--- Problem to work on ---
Please write out exactly the line containing "Privacy Policy (264, 1664)" below and every line after it, through the last one, but leave out any pictures.

--- Information provided ---
%%

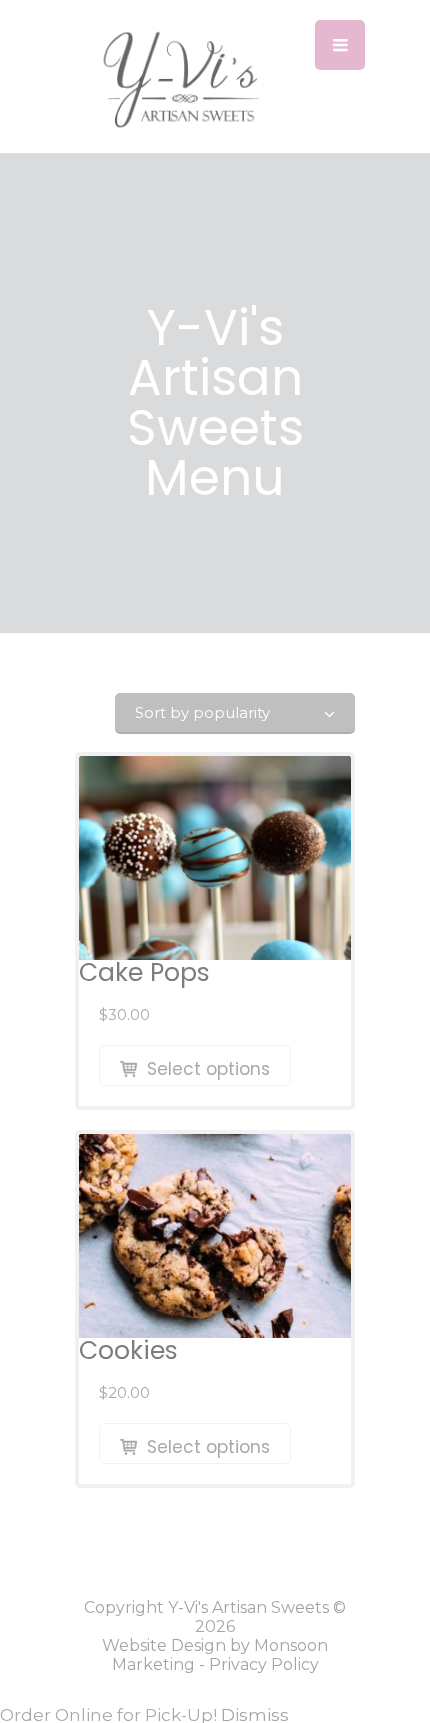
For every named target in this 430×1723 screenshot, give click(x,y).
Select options (208, 1069)
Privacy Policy (264, 1664)
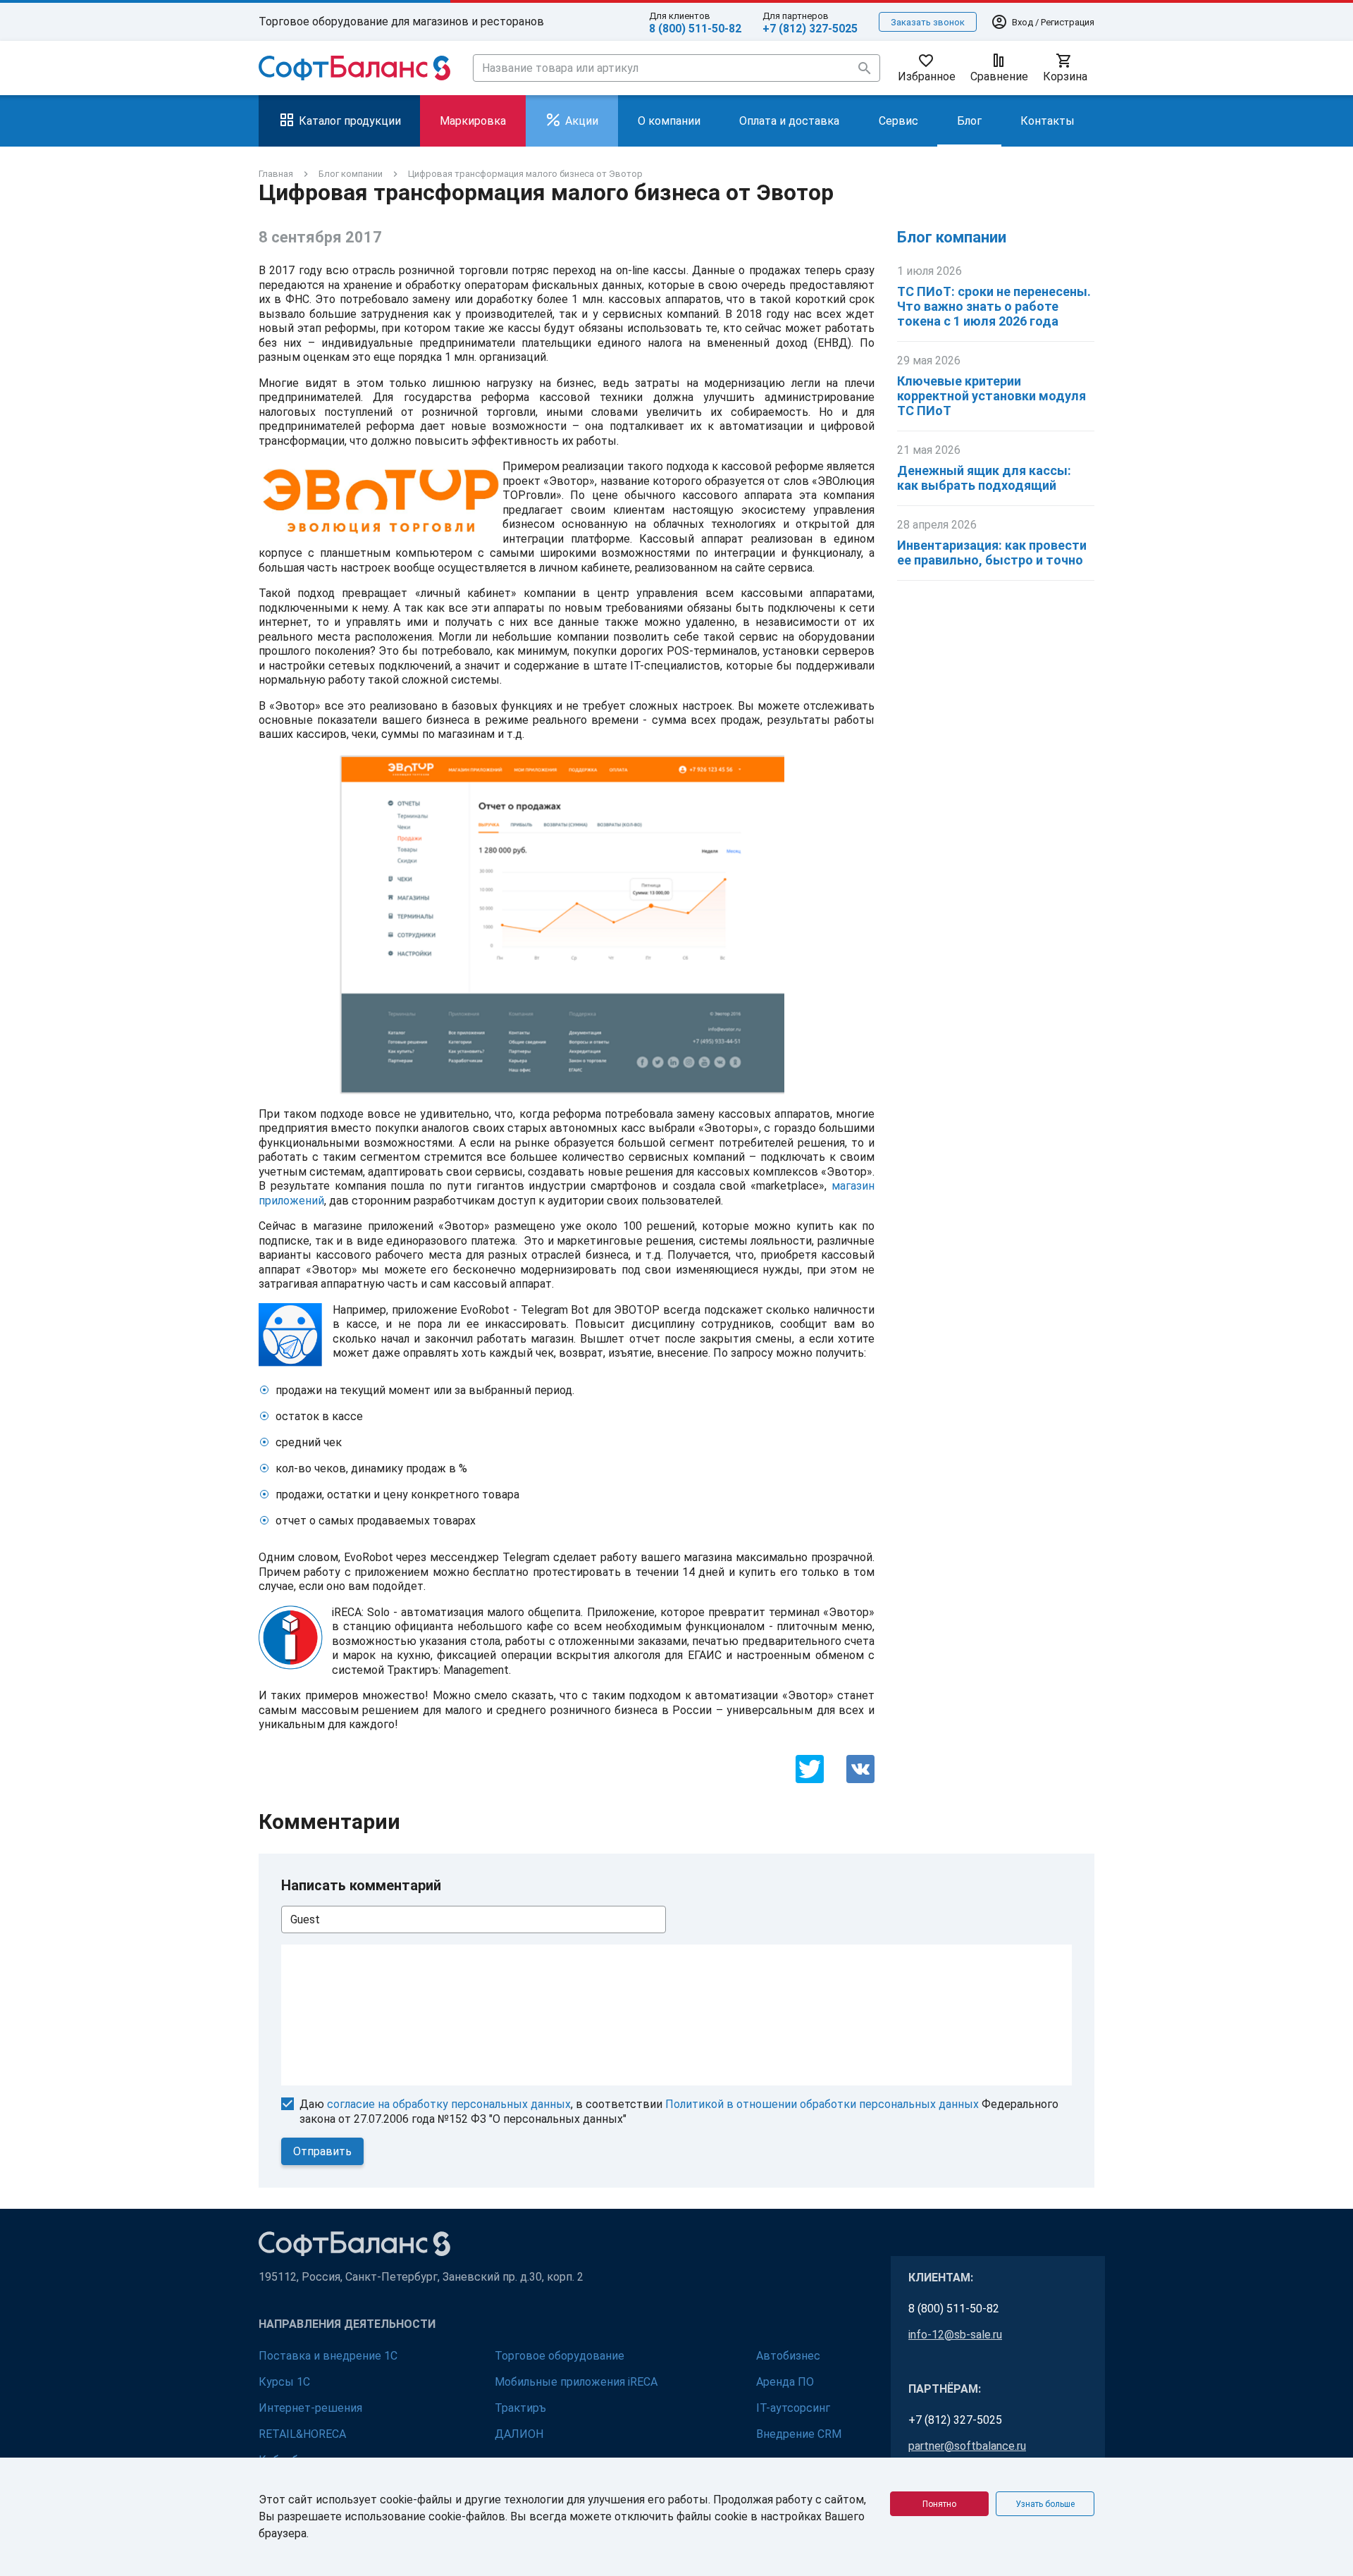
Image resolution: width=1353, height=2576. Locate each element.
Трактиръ (520, 2408)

%%

--- Expected answer ---
Privacy Policy (264, 1664)
Image resolution: width=1353, height=2576. Locate each element.
Трактиръ (520, 2408)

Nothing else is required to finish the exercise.